= Louis W. Marcus =

American judge (1863–1923)

Louis William Marcus (May 18, 1863 – August 18, 1923) was a Jewish-American lawyer and judge from Buffalo, New York. He was a justice of the New York Supreme Court.

== Early life ==
Marcus was born on May 18, 1863, in Buffalo, New York, the son of Leopold and Amelia Marcus. Marcus attended public school and Williams Academy. He then went to Cornell Law School, graduating from there with an LL.B. in 1889.

== Career ==
Marcus was admitted to the bar when he was twenty five, and in 1890 he helped form the law firm Swift, Weaver & Marcus. When Swift withdrew from the firm in 1892, it continued under the name Weaver & Marcus. The firm ended with Weaver's death in 1894.

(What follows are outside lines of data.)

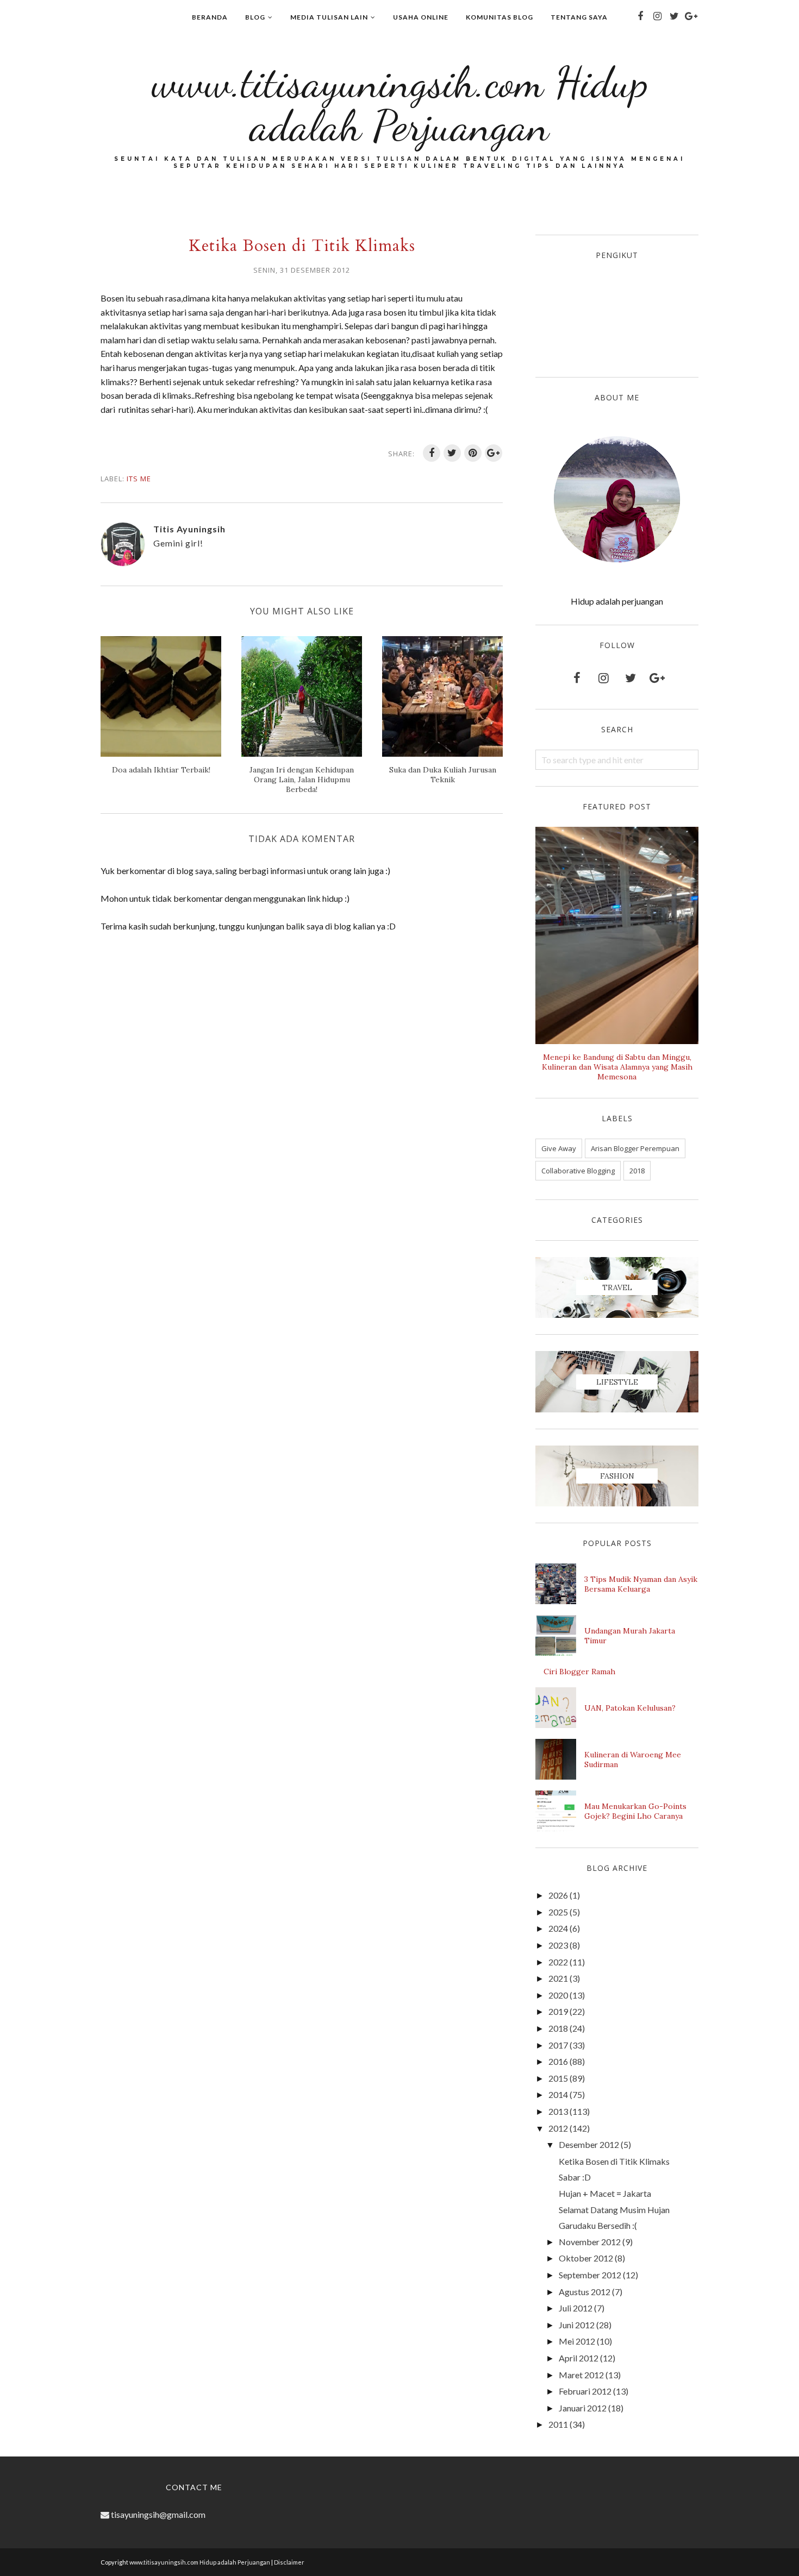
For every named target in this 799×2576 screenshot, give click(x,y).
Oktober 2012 (586, 2258)
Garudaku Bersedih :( (598, 2225)
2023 (558, 1945)
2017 (558, 2045)
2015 (558, 2078)
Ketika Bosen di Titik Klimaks (614, 2161)
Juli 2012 (575, 2308)
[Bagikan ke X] (452, 453)
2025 (558, 1912)
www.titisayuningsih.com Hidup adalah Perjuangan (400, 104)
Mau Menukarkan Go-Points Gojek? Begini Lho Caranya (635, 1811)
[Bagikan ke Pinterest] (473, 453)
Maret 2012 (581, 2375)
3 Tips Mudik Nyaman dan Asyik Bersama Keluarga (640, 1584)
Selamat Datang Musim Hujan (614, 2209)
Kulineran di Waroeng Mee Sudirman (632, 1759)
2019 (558, 2011)
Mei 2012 (577, 2341)
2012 (558, 2128)
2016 (558, 2061)
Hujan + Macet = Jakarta (605, 2193)
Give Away (558, 1148)
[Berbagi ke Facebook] (431, 453)
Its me (139, 478)
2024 (558, 1928)
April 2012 (578, 2358)
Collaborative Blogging (578, 1171)
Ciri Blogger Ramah (579, 1671)
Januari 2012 (583, 2408)
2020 (558, 1995)
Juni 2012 (577, 2325)
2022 (558, 1962)
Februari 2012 (585, 2391)
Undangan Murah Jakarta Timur (629, 1635)
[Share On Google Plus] (493, 453)
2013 (558, 2111)
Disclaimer (289, 2562)
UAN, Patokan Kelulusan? (630, 1708)
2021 (558, 1978)
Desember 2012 (589, 2144)
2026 (558, 1895)
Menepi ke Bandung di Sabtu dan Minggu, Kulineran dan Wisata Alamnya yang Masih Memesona (617, 1067)
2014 (558, 2094)
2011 (558, 2424)
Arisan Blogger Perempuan (635, 1148)
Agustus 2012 (584, 2291)
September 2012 (590, 2275)
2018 (637, 1171)
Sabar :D (575, 2177)
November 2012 (590, 2241)
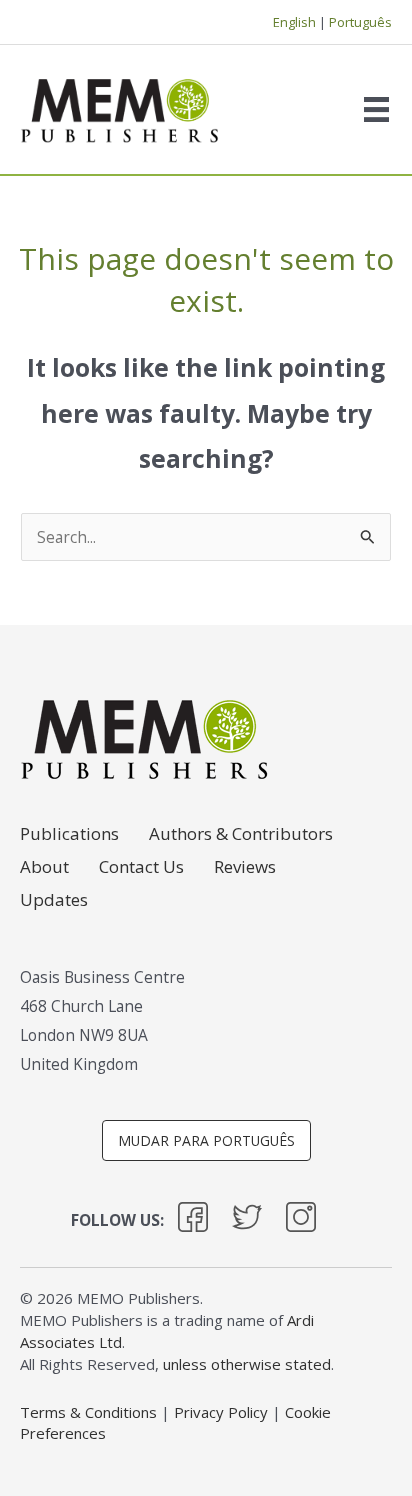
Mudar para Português (206, 1140)
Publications (69, 835)
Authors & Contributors (241, 835)
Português (360, 22)
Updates (54, 901)
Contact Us (141, 868)
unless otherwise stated (247, 1364)
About (44, 868)
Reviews (245, 868)
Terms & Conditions (88, 1412)
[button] (193, 1221)
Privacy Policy (221, 1412)
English (294, 22)
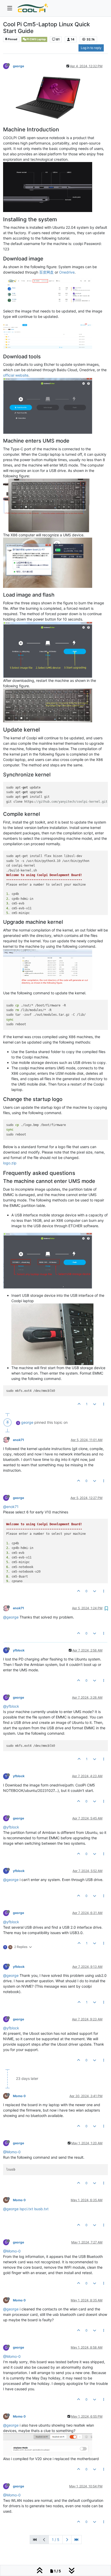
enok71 (18, 1440)
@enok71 (11, 1506)
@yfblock (11, 1706)
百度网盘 (46, 272)
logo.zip (10, 1163)
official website (15, 375)
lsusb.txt (41, 2209)
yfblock (19, 1650)
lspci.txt (26, 2209)
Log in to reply (91, 48)
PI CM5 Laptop (36, 39)
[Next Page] (67, 2539)
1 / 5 (55, 2539)
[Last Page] (76, 2539)
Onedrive (67, 272)
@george (11, 1617)
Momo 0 (19, 2096)
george (18, 66)
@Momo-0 (12, 2152)
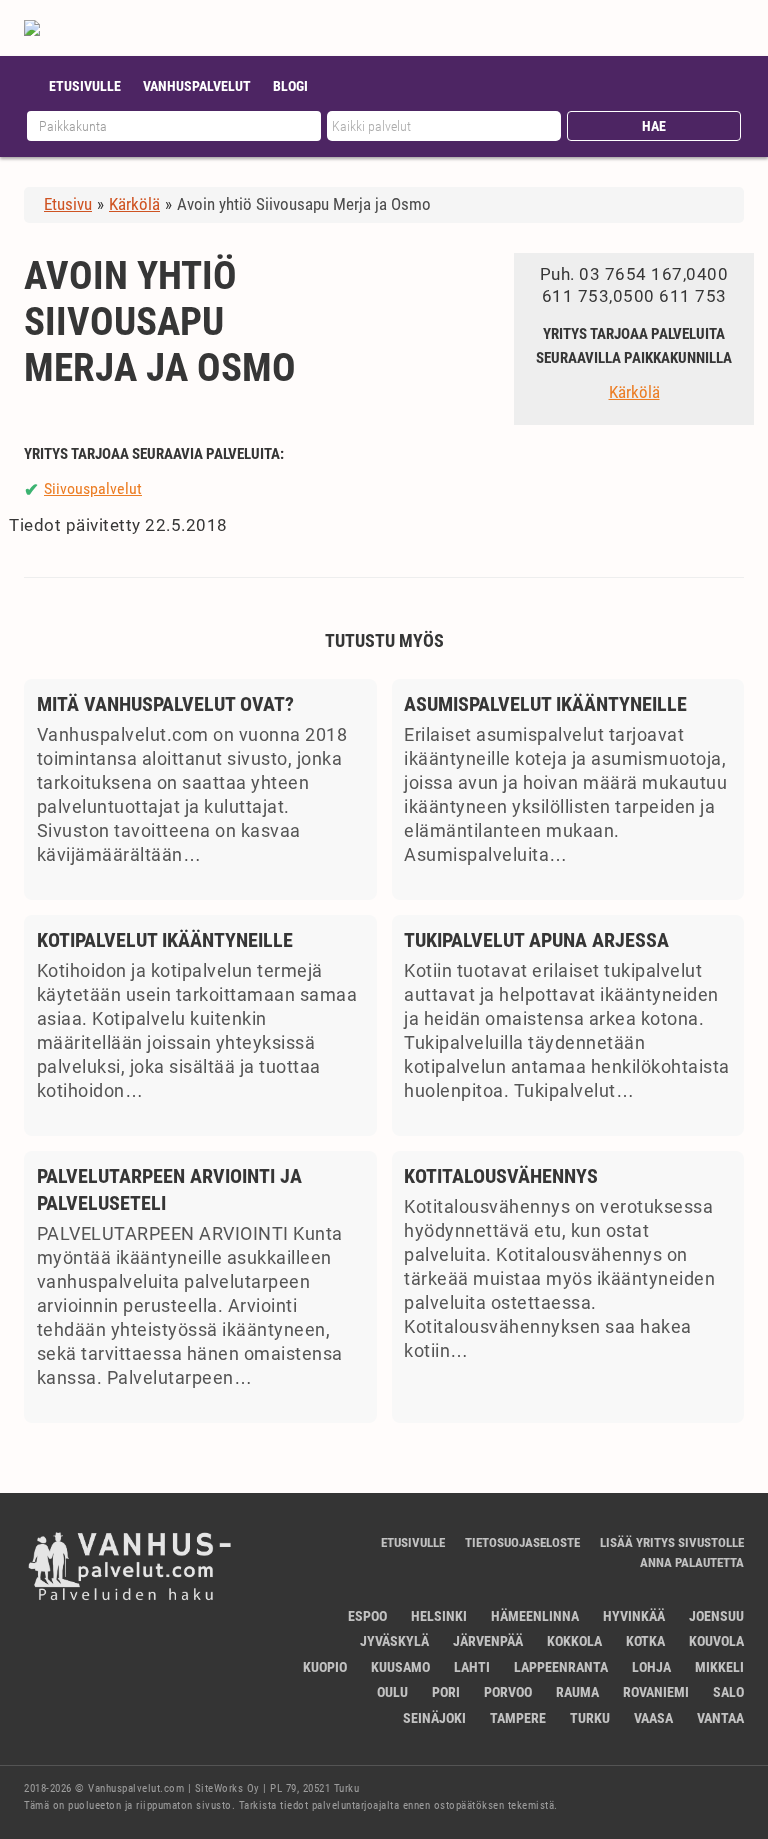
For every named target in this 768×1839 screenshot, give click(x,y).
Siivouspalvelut (93, 488)
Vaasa (653, 1718)
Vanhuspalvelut (197, 86)
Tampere (518, 1718)
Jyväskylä (394, 1641)
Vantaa (720, 1718)
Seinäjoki (434, 1718)
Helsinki (439, 1616)
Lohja (651, 1667)
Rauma (577, 1692)
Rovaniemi (656, 1692)
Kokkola (574, 1641)
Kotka (645, 1641)
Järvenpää (488, 1641)
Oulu (392, 1692)
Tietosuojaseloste (522, 1542)
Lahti (472, 1667)
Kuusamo (400, 1667)
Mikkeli (719, 1667)
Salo (728, 1692)
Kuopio (325, 1667)
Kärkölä (634, 392)
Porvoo (508, 1692)
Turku (590, 1718)
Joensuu (716, 1616)
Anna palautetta (692, 1562)
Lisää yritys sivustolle (672, 1542)
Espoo (367, 1616)
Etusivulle (85, 86)
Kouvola (716, 1641)
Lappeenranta (561, 1667)
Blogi (290, 86)
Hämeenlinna (535, 1616)
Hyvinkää (634, 1616)
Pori (446, 1692)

In 1895, Marcus was elected judge of the Surrogate's Court of Erie County as a Republican. He was re-elected judge in 1901. In 1905, Governor Frank W. Higgins appointed him Justice of the New York Supreme Court to succeed the retiring Edward W. Hatch. He was elected to the position in 1906, and in 1920 he was re-elected for a fourteen-year term. He served as Justice until his death.

== Personal life ==
In 1889, he married Ray H. Dahlman. Following Ray's death in 1917, he lived with his sister Rosalind C. Marcus. Marcus was a member of Delta Kappa Epsilon, the Freemasons, the Shriners, the Buffalo Club, and the Country Club.

Marcus died from a year's long illness on August 18, 1923. He was buried in Forest Lawn Cemetery.